Effectivement, la charge de travail ne va pas en diminuant. Quand je vois l’agenda d’un curé modérateur d’une Unité pastorale, une UP comme on dit, c’est vrai qu’avec une famille il devrait pas mal jongler pour passer suffisamment de temps avec sa femme et ses enfants. Cela dit, c’est un argument de convenance car dans les faits il y a aussi des médecins ou des capitaines d’industrie qui ont des horaires énormes et qui arrivent à concilier vie professionnelle et vie de famille. En soi, ce serait possible d’imaginer un fonctionnement qui laisse plus de place pour la vie privée. Dans les faits, comme on n’a personne qui nous attend à la maison, on peut fixer des rendez-vous avec les gens le soir sans avoir de comptes à rendre. C’est pratique. Il faut toutefois être lucide, le fait de ne pas avoir de vie de famille, cela a aussi des conséquences négatives parce que l’on est majoritairement envoyé vers des gens qui ont une vie de couple ou de famille et le but est quand même de comprendre un peu les réalités qu’ils vivent au quotidien. Là aussi, il y a un équilibre à trouver. J’ai l’impression toutefois qu’on peut être célibataire sans être complètement déconnecté des gens qu’on côtoie.

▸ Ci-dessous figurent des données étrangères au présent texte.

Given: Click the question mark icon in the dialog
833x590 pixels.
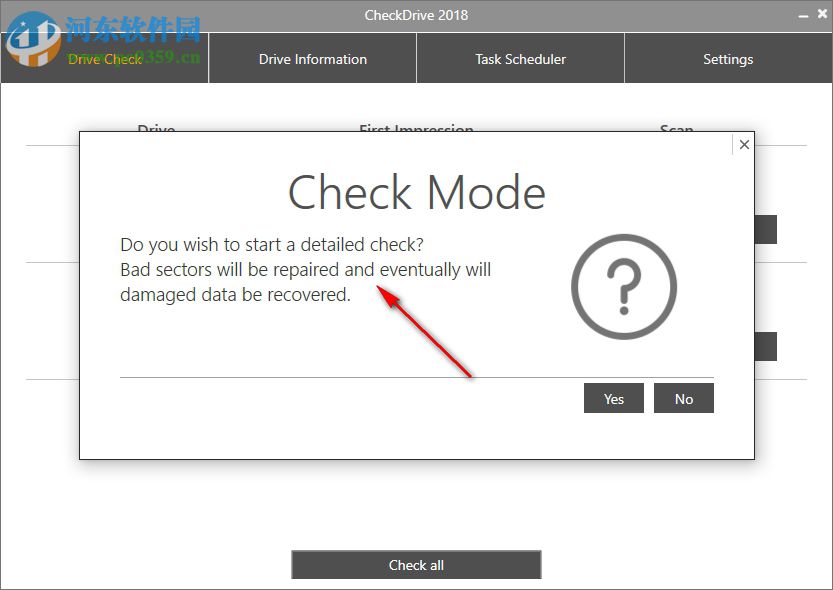Looking at the screenshot, I should [x=624, y=287].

«L’ordination si l’on y croit, c’est indélébile. On donne en principe son cœur pour la vie.»
Devenir prêtre à 44 ans, c’est un avantage ou un inconvénient?
En termes de maturité, j’ai vécu deux ou trois choses que je n’aurais pas vécues si j’avais été ordonné jeune. Bêtement, le fait d’avoir eu un travail, de devoir s’organiser dans ses journées et d’avoir quelques responsabilités, ce n’est pas un truc qui est complètement nouveau pour moi. C’est donc plutôt positif. Le fait de pouvoir se mettre un peu à la place des fidèles aussi. Pour le négatif, ben voilà, j’ai déjà quelques faux plis qui sont pris (rires). Je suis moins malléable, moins souple peut-être, je ne sais pas. La seule chose que je sais est que je ne peux pas remonter le temps. Je ne peux donc qu’envisager l’avenir. On est aussi dans une société où les réorientations sont de plus en plus courantes. On voit des banquiers reprendre un food-truck ou devenir vignerons par exemple. Ce n’est donc pas un cas de figure exceptionnel de changer de voie à la fin de la trentaine, sans parler pour autant de crise de la quarantaine.
Après ingénieur forestier et prêtre, un autre changement professionnel n’est donc pas à exclure?
L’ordination si l’on y croit, c’est indélébile. On donne en principe son cœur pour la vie. Mais cela ne nous met pas à l’abri de toute surprise. Le mariage, c’est la même chose aussi même si on sait que cela ne se passe pas toujours exactement comme prévu. En tout cas, je ne le fais pas de manière transitoire. Dans ma tête, c’est fait.
Être prêtre, cela laisse du temps pour autre chose à côté? Comme prêtre, je vais avoir des horaires très éclatés, avec pas mal de rendez-vous en soirée et de sollicitations le week-end. Dans notre ministère, on essaie de prendre congé le lundi. Il faut trouver un équilibre grâce à d’autres activités, des hobbys. Pour moi, c’est le grand air, la nature. Quand je m’accorderai une pause, je n’irai pas faire du shopping. J’irai me balader en montagne ou en forêt.